- _Dataset content_:
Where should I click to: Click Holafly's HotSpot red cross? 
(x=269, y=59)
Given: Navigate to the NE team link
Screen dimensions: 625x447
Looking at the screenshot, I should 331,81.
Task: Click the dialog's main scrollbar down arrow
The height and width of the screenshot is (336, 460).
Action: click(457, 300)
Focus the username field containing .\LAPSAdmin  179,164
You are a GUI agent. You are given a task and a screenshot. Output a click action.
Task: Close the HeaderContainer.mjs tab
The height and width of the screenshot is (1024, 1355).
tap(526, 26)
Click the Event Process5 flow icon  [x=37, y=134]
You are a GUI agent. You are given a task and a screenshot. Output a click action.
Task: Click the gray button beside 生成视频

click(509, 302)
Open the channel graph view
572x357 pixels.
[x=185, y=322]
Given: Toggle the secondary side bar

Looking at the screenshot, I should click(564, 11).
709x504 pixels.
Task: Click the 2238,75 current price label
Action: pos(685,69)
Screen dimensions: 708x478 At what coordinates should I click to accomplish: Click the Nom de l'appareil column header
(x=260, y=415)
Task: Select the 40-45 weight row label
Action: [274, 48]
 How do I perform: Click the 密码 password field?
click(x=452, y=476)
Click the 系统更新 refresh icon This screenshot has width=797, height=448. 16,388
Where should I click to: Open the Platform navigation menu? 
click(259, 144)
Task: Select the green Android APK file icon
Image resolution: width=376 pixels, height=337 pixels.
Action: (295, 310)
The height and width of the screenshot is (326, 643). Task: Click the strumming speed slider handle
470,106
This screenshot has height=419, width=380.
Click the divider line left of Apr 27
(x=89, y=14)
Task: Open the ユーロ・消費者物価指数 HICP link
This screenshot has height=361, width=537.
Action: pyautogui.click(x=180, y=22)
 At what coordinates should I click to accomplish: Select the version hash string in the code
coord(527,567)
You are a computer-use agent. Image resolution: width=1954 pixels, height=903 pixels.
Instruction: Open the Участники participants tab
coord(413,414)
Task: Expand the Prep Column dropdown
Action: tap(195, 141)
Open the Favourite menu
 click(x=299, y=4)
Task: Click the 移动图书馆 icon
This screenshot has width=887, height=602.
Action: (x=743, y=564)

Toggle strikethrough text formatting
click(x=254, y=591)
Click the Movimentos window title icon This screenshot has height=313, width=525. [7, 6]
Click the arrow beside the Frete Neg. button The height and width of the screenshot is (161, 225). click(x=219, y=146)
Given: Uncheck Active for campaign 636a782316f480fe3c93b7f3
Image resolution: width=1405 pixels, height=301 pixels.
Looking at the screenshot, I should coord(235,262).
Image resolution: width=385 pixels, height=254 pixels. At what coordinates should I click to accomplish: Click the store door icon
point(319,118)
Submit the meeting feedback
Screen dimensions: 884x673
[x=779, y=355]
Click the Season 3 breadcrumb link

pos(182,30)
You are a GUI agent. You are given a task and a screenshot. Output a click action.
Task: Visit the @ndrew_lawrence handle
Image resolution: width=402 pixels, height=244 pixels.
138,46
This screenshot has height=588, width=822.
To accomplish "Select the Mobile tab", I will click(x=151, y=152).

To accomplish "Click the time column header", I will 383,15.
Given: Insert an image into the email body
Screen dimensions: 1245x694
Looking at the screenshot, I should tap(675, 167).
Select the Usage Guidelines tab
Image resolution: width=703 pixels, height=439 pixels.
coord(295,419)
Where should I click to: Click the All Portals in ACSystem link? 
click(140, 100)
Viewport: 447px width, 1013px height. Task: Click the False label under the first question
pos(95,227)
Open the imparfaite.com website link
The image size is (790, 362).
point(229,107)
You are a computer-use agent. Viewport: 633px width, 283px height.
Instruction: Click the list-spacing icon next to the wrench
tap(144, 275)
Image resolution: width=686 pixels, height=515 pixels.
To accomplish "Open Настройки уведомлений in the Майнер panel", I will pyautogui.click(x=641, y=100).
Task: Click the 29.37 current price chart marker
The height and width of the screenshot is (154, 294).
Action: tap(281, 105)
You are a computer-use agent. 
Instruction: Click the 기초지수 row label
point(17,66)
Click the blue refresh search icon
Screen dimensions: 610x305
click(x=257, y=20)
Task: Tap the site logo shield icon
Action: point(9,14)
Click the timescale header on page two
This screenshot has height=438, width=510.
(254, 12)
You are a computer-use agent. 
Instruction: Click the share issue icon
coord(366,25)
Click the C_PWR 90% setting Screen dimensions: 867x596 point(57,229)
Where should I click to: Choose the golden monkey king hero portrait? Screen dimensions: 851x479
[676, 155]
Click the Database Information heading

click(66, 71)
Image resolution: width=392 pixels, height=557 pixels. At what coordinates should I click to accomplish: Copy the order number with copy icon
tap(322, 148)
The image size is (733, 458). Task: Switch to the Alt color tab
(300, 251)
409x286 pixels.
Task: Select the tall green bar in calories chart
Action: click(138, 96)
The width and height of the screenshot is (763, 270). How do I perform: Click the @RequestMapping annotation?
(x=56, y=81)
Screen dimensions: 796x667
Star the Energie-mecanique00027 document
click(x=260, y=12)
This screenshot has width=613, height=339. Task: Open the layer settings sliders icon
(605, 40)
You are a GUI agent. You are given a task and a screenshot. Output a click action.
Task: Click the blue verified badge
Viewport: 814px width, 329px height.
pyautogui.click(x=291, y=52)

- _About this exercise_: Nothing in the records above may be left out when you repeat them exactly.

- _Reply to the task_:
Where should I click to: Click Holafly's HotSpot red cross? 
(x=269, y=59)
Given: Navigate to the NE team link
Screen dimensions: 625x447
Looking at the screenshot, I should 331,81.
Task: Click the dialog's main scrollbar down arrow
The height and width of the screenshot is (336, 460).
Action: click(457, 300)
Focus the username field containing .\LAPSAdmin  179,164
You are a GUI agent. You are given a task and a screenshot. Output a click action.
Task: Close the HeaderContainer.mjs tab
The height and width of the screenshot is (1024, 1355).
tap(526, 26)
Click the Event Process5 flow icon  [x=37, y=134]
You are a GUI agent. You are given a task and a screenshot. Output a click action.
Task: Click the gray button beside 生成视频

click(509, 302)
Open the channel graph view
572x357 pixels.
[x=185, y=322]
Given: Toggle the secondary side bar

Looking at the screenshot, I should click(564, 11).
709x504 pixels.
Task: Click the 2238,75 current price label
Action: pos(685,69)
Screen dimensions: 708x478 At what coordinates should I click to accomplish: Click the Nom de l'appareil column header
(x=260, y=415)
Task: Select the 40-45 weight row label
Action: [274, 48]
 How do I perform: Click the 密码 password field?
click(x=452, y=476)
Click the 系统更新 refresh icon This screenshot has width=797, height=448. 16,388
Where should I click to: Open the Platform navigation menu? 
click(259, 144)
Task: Select the green Android APK file icon
Image resolution: width=376 pixels, height=337 pixels.
Action: (295, 310)
The height and width of the screenshot is (326, 643). Task: Click the strumming speed slider handle
470,106
This screenshot has height=419, width=380.
Click the divider line left of Apr 27
(x=89, y=14)
Task: Open the ユーロ・消費者物価指数 HICP link
This screenshot has height=361, width=537.
Action: pyautogui.click(x=180, y=22)
 At what coordinates should I click to accomplish: Select the version hash string in the code
coord(527,567)
You are a computer-use agent. Image resolution: width=1954 pixels, height=903 pixels.
Instruction: Open the Участники participants tab
coord(413,414)
Task: Expand the Prep Column dropdown
Action: tap(195, 141)
Open the Favourite menu
 click(x=299, y=4)
Task: Click the 移动图书馆 icon
This screenshot has width=887, height=602.
Action: (x=743, y=564)

Toggle strikethrough text formatting
click(x=254, y=591)
Click the Movimentos window title icon This screenshot has height=313, width=525. [7, 6]
Click the arrow beside the Frete Neg. button The height and width of the screenshot is (161, 225). click(x=219, y=146)
Given: Uncheck Active for campaign 636a782316f480fe3c93b7f3
Image resolution: width=1405 pixels, height=301 pixels.
Looking at the screenshot, I should coord(235,262).
Image resolution: width=385 pixels, height=254 pixels. At what coordinates should I click to accomplish: Click the store door icon
point(319,118)
Submit the meeting feedback
Screen dimensions: 884x673
[x=779, y=355]
Click the Season 3 breadcrumb link

pos(182,30)
You are a GUI agent. You are given a task and a screenshot. Output a click action.
Task: Visit the @ndrew_lawrence handle
Image resolution: width=402 pixels, height=244 pixels.
138,46
This screenshot has height=588, width=822.
To accomplish "Select the Mobile tab", I will click(x=151, y=152).

To accomplish "Click the time column header", I will 383,15.
Given: Insert an image into the email body
Screen dimensions: 1245x694
Looking at the screenshot, I should tap(675, 167).
Select the Usage Guidelines tab
Image resolution: width=703 pixels, height=439 pixels.
coord(295,419)
Where should I click to: Click the All Portals in ACSystem link? 
click(140, 100)
Viewport: 447px width, 1013px height. Task: Click the False label under the first question
pos(95,227)
Open the imparfaite.com website link
The image size is (790, 362).
point(229,107)
You are a computer-use agent. Viewport: 633px width, 283px height.
Instruction: Click the list-spacing icon next to the wrench
tap(144, 275)
Image resolution: width=686 pixels, height=515 pixels.
To accomplish "Open Настройки уведомлений in the Майнер panel", I will pyautogui.click(x=641, y=100).
Task: Click the 29.37 current price chart marker
The height and width of the screenshot is (154, 294).
Action: tap(281, 105)
You are a computer-use agent. 
Instruction: Click the 기초지수 row label
point(17,66)
Click the blue refresh search icon
Screen dimensions: 610x305
click(x=257, y=20)
Task: Tap the site logo shield icon
Action: point(9,14)
Click the timescale header on page two
This screenshot has height=438, width=510.
(254, 12)
You are a computer-use agent. 
Instruction: Click the share issue icon
coord(366,25)
Click the C_PWR 90% setting Screen dimensions: 867x596 point(57,229)
Where should I click to: Choose the golden monkey king hero portrait? Screen dimensions: 851x479
[676, 155]
Click the Database Information heading

click(66, 71)
Image resolution: width=392 pixels, height=557 pixels. At what coordinates should I click to accomplish: Copy the order number with copy icon
tap(322, 148)
The image size is (733, 458). Task: Switch to the Alt color tab
(300, 251)
409x286 pixels.
Task: Select the tall green bar in calories chart
Action: click(138, 96)
The width and height of the screenshot is (763, 270). How do I perform: Click the @RequestMapping annotation?
(x=56, y=81)
Screen dimensions: 796x667
Star the Energie-mecanique00027 document
click(x=260, y=12)
This screenshot has width=613, height=339. Task: Open the layer settings sliders icon
(605, 40)
You are a GUI agent. You are given a task and a screenshot. Output a click action.
Task: Click the blue verified badge
Viewport: 814px width, 329px height.
pyautogui.click(x=291, y=52)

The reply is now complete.